Task goal —
Return all lines from the entries below in which the word "item" is present.

==== Data for this task ====

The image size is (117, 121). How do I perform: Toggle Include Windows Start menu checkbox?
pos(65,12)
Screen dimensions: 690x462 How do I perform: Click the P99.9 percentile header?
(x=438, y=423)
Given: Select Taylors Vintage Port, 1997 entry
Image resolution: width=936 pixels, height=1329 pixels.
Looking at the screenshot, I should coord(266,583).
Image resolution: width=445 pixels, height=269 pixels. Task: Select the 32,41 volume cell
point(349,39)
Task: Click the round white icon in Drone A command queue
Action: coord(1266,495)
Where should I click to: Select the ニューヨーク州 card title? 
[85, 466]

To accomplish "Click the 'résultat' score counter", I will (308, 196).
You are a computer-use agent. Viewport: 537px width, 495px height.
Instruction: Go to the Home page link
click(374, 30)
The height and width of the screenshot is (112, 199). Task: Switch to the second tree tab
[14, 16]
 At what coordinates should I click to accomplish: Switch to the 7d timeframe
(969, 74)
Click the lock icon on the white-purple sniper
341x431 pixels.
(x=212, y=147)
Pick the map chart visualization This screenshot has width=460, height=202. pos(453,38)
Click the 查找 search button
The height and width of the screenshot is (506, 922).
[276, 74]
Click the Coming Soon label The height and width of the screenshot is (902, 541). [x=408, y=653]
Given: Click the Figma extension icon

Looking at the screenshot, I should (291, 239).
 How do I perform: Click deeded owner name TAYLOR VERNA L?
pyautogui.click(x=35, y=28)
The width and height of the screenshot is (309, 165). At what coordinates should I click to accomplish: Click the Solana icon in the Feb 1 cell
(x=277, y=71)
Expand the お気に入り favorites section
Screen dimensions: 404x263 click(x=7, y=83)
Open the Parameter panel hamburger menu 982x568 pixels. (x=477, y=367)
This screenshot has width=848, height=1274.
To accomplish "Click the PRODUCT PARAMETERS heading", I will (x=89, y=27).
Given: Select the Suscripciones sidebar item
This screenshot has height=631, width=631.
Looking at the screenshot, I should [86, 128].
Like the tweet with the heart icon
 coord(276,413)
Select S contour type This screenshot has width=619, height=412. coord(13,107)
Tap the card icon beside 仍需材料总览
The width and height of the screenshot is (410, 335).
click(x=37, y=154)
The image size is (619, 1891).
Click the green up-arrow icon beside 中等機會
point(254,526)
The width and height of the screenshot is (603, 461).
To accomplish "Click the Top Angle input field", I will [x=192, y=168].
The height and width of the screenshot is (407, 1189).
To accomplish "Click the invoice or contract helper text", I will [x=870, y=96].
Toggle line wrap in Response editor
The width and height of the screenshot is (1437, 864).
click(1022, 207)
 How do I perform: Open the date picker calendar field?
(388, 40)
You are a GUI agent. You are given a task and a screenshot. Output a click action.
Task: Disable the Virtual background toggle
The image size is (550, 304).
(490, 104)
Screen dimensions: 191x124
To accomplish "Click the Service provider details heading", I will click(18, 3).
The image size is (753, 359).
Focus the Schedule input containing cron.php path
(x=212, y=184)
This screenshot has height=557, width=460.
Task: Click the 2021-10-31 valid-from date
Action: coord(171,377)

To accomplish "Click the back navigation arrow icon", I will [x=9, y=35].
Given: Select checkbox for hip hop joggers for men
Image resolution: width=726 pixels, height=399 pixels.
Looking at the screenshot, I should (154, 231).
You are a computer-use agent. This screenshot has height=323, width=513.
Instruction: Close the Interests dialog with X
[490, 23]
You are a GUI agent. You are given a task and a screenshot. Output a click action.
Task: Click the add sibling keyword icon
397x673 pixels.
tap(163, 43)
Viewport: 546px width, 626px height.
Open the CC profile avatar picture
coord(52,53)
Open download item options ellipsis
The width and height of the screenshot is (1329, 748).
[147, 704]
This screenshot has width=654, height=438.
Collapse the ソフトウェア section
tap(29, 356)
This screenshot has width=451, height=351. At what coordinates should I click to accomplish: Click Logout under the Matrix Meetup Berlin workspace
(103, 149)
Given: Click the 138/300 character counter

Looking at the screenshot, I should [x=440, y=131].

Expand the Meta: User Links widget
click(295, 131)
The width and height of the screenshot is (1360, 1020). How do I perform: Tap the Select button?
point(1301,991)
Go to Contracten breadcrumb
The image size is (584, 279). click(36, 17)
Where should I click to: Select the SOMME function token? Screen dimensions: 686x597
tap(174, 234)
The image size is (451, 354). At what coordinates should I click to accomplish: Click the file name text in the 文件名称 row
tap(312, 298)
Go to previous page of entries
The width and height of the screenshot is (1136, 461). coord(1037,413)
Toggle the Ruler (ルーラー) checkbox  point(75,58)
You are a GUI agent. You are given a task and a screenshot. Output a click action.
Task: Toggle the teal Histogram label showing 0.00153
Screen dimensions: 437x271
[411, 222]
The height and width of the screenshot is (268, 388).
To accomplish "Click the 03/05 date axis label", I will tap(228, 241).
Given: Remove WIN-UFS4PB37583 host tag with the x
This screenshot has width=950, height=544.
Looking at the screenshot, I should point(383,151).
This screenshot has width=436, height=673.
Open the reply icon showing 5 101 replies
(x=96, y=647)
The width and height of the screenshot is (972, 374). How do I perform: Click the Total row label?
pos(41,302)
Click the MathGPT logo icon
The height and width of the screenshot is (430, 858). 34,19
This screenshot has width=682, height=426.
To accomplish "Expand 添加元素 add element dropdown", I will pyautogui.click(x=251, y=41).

====

Answer area —
Given: Select the Suscripciones sidebar item
Open download item options ellipsis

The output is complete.